> Task goal:
In the records below, reproduce verbatim the lines from the one containing "Collapse all connections" through the one containing "Viewport: 1326px width, 718px", including both of those lines.

--- BEGIN Working data ---

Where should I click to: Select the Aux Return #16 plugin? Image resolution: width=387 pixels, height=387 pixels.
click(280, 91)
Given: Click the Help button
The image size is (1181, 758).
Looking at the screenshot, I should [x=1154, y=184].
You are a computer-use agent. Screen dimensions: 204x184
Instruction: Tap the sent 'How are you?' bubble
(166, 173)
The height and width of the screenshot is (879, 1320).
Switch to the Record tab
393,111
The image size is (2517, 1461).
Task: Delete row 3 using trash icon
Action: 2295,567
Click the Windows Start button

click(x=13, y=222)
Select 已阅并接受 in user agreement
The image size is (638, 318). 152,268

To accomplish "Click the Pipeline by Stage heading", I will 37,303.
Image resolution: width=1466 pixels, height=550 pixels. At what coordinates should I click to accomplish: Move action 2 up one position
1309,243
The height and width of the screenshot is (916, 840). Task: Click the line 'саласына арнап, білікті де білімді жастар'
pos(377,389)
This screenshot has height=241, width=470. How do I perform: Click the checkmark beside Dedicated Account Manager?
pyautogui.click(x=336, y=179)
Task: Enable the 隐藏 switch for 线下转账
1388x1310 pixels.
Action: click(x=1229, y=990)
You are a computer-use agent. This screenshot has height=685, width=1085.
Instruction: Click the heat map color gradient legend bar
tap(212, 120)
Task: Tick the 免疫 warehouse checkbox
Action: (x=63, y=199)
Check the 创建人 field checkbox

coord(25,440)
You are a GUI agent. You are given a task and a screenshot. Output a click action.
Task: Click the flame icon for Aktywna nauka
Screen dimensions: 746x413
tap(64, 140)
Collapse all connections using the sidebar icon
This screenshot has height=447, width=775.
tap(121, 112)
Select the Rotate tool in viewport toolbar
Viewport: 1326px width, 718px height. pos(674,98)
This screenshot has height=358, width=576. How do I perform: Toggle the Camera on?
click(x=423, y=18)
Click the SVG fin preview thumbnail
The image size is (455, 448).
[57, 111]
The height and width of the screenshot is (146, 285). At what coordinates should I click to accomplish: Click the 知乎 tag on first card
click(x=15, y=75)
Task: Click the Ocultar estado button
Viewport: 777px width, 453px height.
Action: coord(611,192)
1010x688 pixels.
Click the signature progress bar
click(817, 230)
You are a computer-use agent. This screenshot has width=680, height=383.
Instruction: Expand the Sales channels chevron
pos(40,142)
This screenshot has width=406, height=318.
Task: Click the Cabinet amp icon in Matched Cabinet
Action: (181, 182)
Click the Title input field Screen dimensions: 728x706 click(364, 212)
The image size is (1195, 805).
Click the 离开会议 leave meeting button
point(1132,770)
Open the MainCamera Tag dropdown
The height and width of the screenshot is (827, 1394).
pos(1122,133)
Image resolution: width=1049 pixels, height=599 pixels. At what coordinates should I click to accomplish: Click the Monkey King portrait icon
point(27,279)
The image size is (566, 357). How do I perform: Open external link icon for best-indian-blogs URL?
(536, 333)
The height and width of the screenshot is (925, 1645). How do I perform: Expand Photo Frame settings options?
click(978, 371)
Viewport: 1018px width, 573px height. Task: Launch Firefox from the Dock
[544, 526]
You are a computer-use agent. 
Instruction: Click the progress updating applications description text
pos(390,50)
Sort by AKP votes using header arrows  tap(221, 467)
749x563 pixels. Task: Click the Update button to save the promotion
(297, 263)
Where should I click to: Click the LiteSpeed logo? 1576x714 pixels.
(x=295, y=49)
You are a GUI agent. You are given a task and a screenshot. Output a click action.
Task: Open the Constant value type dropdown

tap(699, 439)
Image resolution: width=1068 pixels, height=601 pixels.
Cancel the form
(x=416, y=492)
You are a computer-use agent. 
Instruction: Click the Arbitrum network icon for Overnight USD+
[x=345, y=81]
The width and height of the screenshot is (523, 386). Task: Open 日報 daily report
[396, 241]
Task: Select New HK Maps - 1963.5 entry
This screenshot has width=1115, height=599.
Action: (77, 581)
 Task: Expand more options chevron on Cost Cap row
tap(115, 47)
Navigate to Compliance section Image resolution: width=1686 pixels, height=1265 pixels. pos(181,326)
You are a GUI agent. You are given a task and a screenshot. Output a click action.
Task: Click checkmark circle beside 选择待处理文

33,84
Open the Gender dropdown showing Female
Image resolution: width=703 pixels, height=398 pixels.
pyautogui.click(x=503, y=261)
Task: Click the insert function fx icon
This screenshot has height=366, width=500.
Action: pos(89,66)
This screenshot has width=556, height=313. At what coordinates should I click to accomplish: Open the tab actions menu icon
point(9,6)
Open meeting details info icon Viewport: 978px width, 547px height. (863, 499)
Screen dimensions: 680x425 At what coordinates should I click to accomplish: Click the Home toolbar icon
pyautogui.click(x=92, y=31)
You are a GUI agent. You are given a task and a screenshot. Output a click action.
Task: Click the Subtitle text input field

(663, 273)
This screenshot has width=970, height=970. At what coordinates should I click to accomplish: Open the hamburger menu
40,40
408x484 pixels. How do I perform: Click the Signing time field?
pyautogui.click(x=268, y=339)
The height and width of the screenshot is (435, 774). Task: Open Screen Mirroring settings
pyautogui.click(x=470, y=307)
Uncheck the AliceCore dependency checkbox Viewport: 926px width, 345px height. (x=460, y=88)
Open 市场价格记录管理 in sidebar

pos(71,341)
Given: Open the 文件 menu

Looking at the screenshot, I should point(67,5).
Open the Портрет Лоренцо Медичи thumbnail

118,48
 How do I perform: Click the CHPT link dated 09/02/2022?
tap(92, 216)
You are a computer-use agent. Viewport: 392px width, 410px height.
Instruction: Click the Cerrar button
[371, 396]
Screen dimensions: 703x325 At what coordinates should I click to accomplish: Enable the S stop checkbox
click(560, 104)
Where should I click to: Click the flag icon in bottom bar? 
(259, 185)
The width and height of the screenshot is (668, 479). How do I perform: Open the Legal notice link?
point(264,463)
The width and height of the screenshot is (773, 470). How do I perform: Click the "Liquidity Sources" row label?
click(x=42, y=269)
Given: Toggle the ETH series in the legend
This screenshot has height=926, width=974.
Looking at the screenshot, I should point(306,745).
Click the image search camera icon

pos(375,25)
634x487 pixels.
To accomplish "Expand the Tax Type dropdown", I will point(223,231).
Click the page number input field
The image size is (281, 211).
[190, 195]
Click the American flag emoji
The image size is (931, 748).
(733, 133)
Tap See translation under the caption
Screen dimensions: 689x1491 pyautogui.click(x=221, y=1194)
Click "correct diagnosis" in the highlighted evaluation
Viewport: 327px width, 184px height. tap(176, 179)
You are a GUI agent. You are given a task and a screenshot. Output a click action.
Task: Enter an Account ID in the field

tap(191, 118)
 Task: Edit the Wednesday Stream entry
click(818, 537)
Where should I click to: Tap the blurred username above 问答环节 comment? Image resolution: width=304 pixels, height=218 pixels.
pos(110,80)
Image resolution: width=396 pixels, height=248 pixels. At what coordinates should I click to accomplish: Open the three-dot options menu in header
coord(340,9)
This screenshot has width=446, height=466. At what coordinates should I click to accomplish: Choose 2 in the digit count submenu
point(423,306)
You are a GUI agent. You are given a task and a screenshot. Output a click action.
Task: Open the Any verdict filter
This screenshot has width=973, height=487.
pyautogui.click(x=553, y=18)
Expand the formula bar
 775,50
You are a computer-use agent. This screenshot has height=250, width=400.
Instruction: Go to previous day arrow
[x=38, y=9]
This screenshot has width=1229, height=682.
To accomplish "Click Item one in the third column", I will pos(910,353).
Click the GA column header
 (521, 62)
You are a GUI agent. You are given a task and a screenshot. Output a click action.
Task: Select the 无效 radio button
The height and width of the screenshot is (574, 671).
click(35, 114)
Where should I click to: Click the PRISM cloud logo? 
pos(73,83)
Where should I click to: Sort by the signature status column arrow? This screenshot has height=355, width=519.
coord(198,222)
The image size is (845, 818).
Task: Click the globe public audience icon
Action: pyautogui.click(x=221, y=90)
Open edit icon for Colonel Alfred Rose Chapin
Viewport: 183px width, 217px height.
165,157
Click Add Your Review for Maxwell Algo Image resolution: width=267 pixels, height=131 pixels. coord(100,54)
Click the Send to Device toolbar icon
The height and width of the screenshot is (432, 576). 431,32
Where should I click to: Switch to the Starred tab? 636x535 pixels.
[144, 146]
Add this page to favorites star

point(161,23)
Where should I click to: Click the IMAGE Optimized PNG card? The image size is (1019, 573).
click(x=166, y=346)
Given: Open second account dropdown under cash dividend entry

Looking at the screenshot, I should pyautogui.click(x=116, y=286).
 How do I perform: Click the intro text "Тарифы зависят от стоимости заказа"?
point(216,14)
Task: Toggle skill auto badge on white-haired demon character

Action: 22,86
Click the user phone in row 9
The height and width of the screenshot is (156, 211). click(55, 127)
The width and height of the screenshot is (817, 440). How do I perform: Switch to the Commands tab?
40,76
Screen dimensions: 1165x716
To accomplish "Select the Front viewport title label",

--- END Working data ---

> Output of the task:
Collapse all connections using the sidebar icon
This screenshot has height=447, width=775.
tap(121, 112)
Select the Rotate tool in viewport toolbar
Viewport: 1326px width, 718px height. pos(674,98)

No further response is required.